Users will be able to search by ZIP code and view parking regulations and the hours when some lots are unregulated. The app will help drivers avoid receiving tickets and help prevent their vehicles from being booted or towed, said John Stan, founder of TimeMight.

“The app is geared toward educating people — helping people know the law, respect the law and follow the law. So it’s not anything more than that, really. And hopefully it will do that,” Stan said.

Hannah Burris, a senior psychology major, said she thinks the app would be helpful for parking on Franklin Street, if it showed parking availability. She said she thinks the app is a good idea.

“It certainly sounds like there is a market for a parking app like this that lets people know which lots are most frequently towed and ticketed,” Burris said.

Stan said the app will initially be offered to iPhone users at no charge, and that TimeMight plans to release a version for Androids in the coming months.

The app was originally designed, in part, to combat ticketing in large metropolitan centers such as New York, Boston and Philadelphia, said Paul Schell, the graphic designer for the app.

The app will use the GPS function built into a user’s phone to provide parking information based on data users have entered, Pollack said.

“The neat thing about it is, once you program in your parking regulations, whenever other people go to that spot, they could just click on (the) ‘map search’ feature to find what you put in,” Stan said.

Burris said she thinks the app would be helpful when she travels to less familiar cities.

“For example, I don’t drive to Raleigh that often, and parking is especially intimidating there,” Burris said.

The app will help drivers navigate parking situations when multiple contradictory signs are posted, Schell said.

“What’s cool is (that) you can log the beginning time and the ending time. So if you’re waiting for a spot to be unregulated, you’ll know that as well.
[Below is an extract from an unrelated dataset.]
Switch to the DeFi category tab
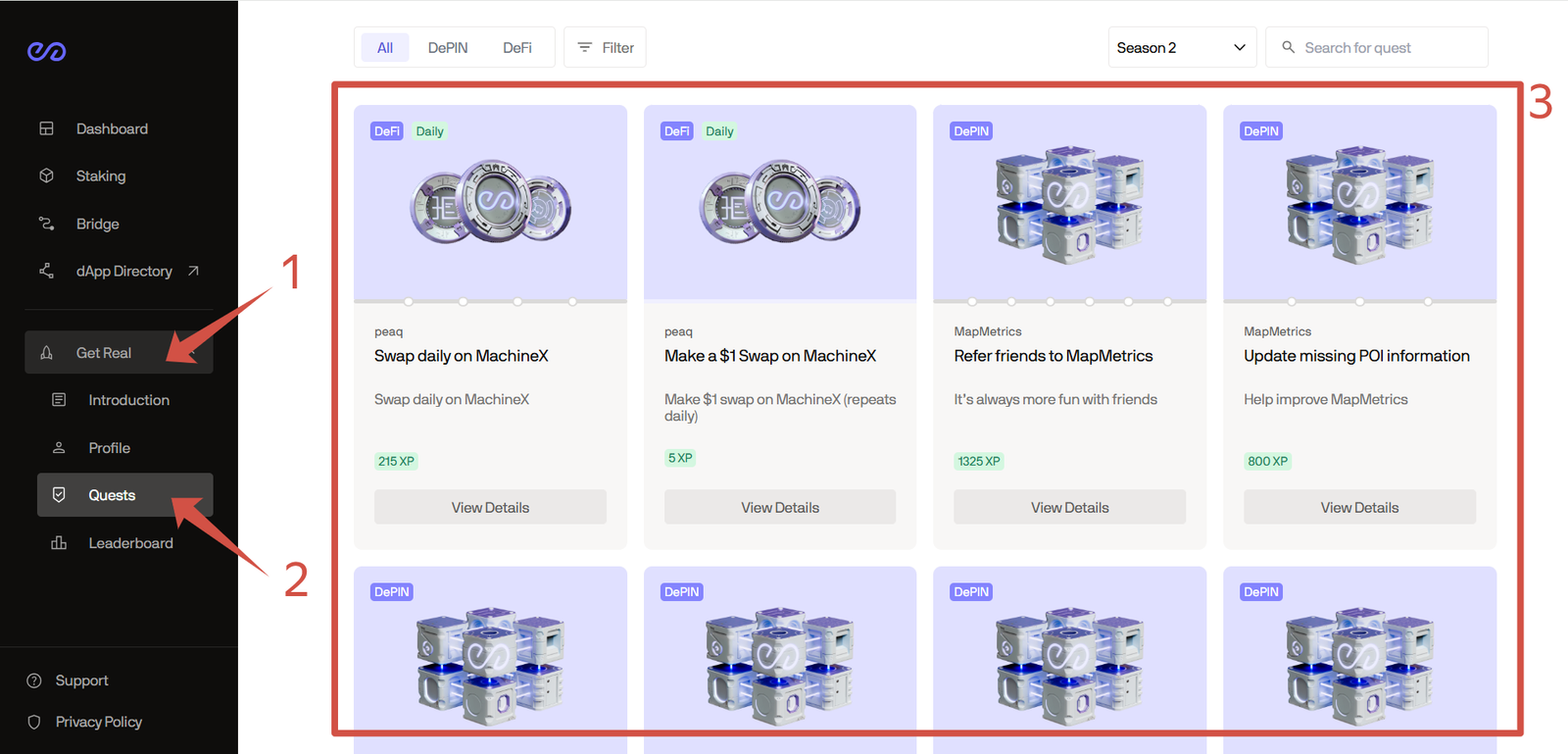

It’s very easily done with the app,” Stan said.

Stan said the idea for a parking assistant was created about 10 years ago as part of a key-ring model and was accepted into the Polytechnic Institute of New York University’s business incubator.

He said the emergence of smartphones convinced him to create a parking application for them.

Stan said his company is also offering a program called “Parking Ticket Game Arcade,” which allows drivers to improve their awareness of parking regulations in a question-and-answer format.